In 1902, London set sail for England, where he studied the backside of the British imperium: the living conditions in East End and working class areas of the capital city. Originally, he had planned to go to South Africa to report the Boer War.  His book about the economic degradation of the poor, The People of the Abyss (1903), was a surprise success in the U.S. but flatly criticized in England.  London produced his  classic example of investigative reporting in seven weeks. 

In the middle of a bitter separation in 1904, London traveled to Korea as a correspondent for Hearst's newspapers to cover the war between Russia and Japan (1904-05).  The following year, he published his first collection of non-fiction pieces, The War of the Classes, which included his lectures on socialism.  In 1907, he and Charmian started a trip around the world aboard the Snark, the author's self-designed ketch.  On the voyage, he began to write Martin Eden.  After several hardships - his captain was incompetent, the ketch was inefficient - they aborted the journey in Australia. 

London's financial affairs were in chaos.  His bad teeth pained him constantly.  His health was failing, and his creativity was gone.

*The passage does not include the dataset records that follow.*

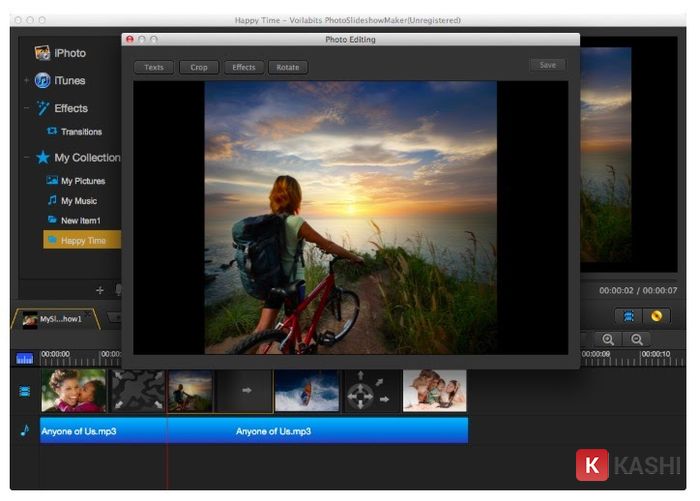Click the My Collection star icon

[x=43, y=158]
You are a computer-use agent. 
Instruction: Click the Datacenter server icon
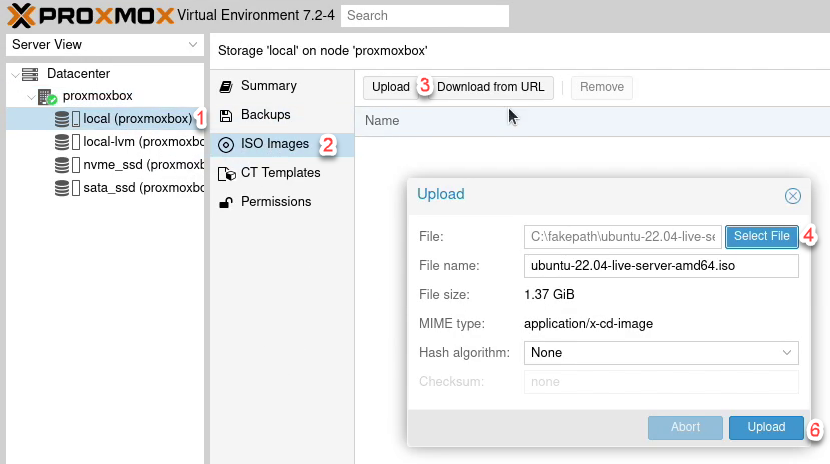30,74
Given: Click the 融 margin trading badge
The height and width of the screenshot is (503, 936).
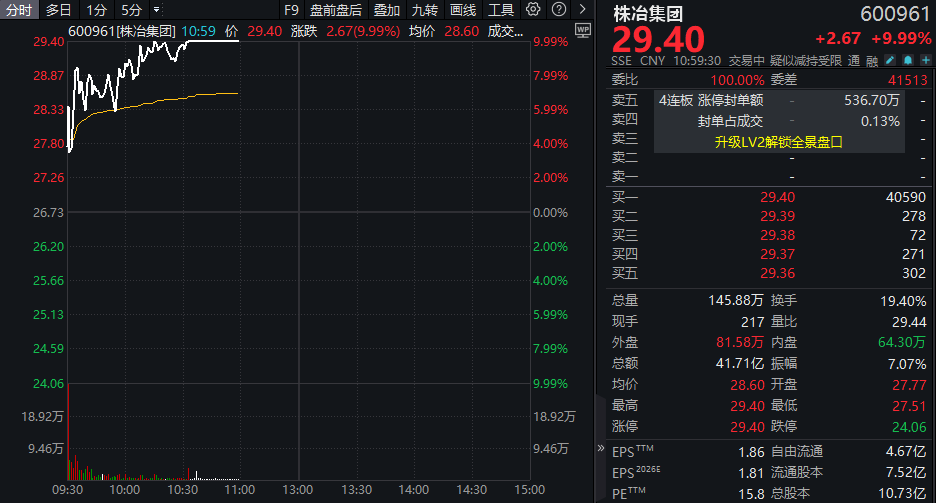Looking at the screenshot, I should pyautogui.click(x=871, y=60).
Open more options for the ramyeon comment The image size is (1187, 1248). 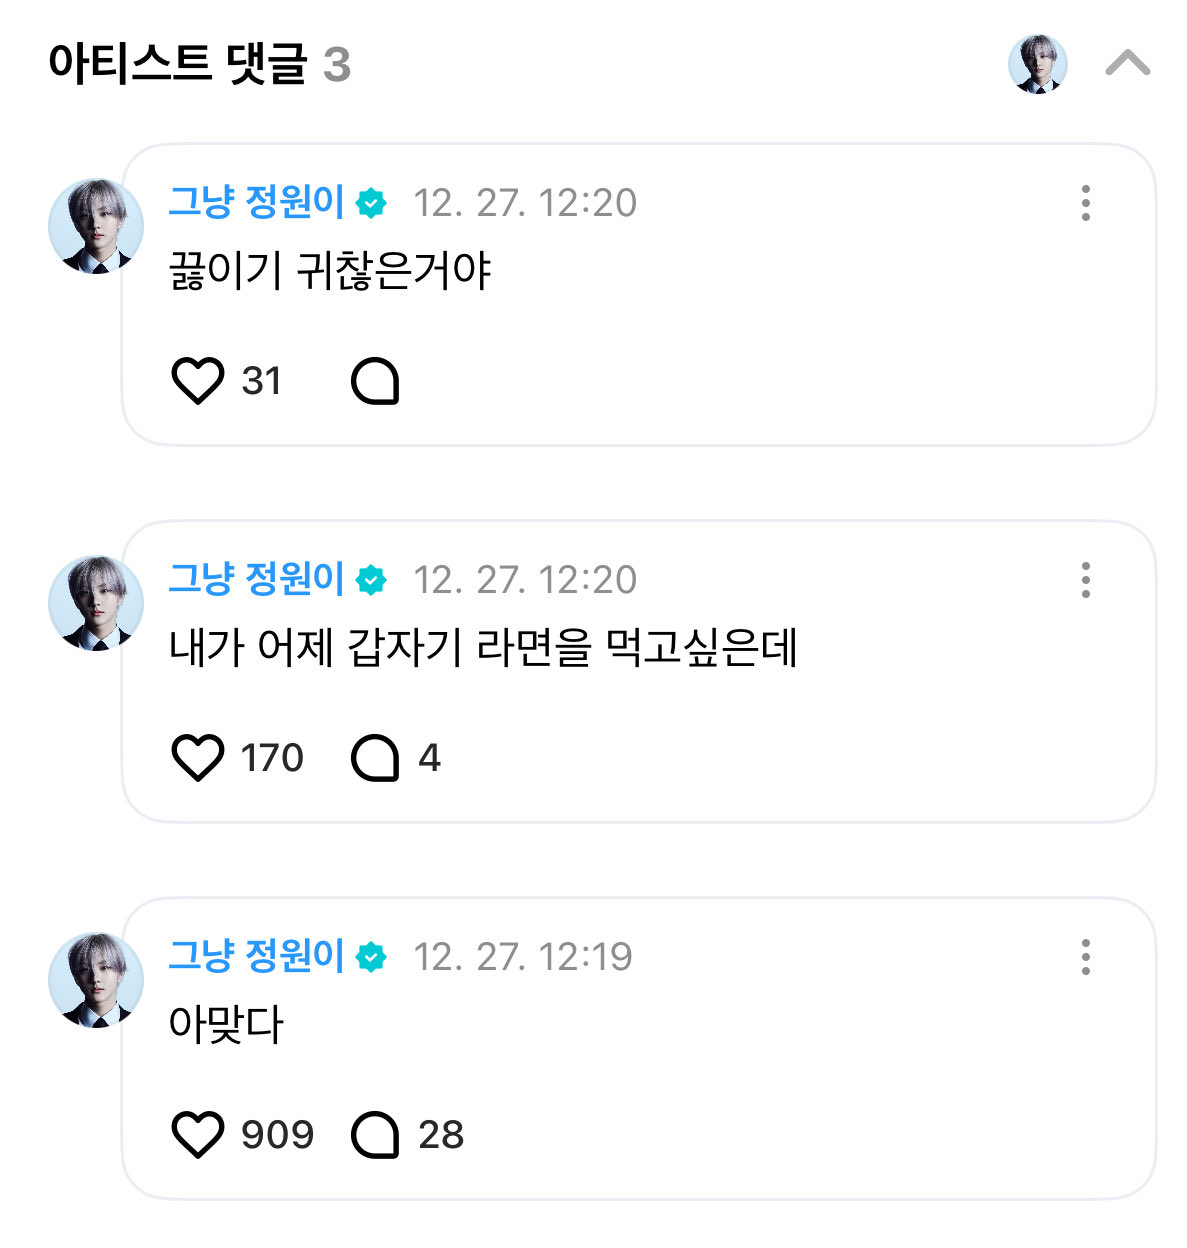coord(1085,580)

"Jack London was never an original thinker.  He was a great gobbler-up of the world, physically and intellectually.  He was the kind of writer who went to a place and wrote his dreams into it, who found an Idea and spun his psyche around it.  He was a workaday literary genius/hack who knew instinctively that Literature was a generous host, always having room for one more at her table." - L.E. Doctorow in The New York Times, December 11, 1988

In 1910, London purchased a large tract of land near Glen Ellen in Sonoma County.  He devoted an increasing amount of energy and funds to improving and expanding his California dream, the Beauty Ranch, which he and Charmian renamed Wolf House.  He also traveled widely and reported on the Mexican revolution where he contracted severe dysentery complicated by pleurisy.  He returned to Glen Ellen in June.  In 1913, Wolf House, still incomplete, was destroyed by fire, and he was told by his doctor that his kidneys were failing.  According to some sources, London's dream castle was burned deliberately.  It was uninsured.

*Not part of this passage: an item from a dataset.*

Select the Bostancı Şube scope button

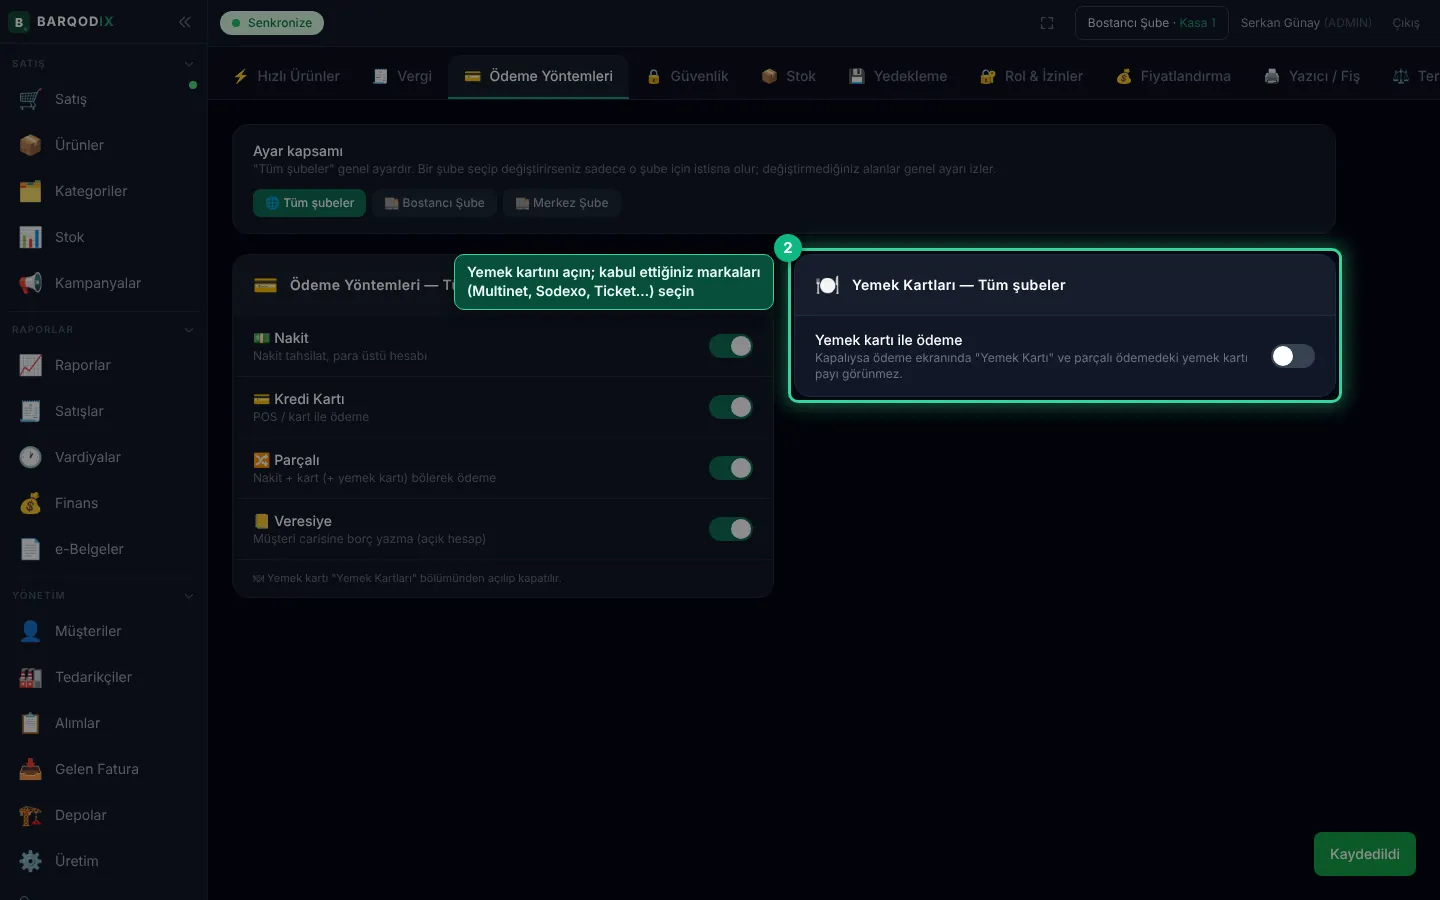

A few months before his death, London resigned from the Socialist Party.  Debts, alcoholism, illness, and fear of losing his creativity darkened the author's last years.  He died on November 22, 1916, officially of gastro-intestinal uremia, but more likely of a stroke and heart failure.  Although there was speculation that London committed suicide with morphine, two vials that were found near his body did not contain enough of the drug for suicide, especially for someone who was trained to take morphine against suffering. 

London's influence upon writers such as Ernest Hemingway, Jack Kerouac, and Robert Ruark is unreputed.  Upton Sinclair has often been considered London's literary successor.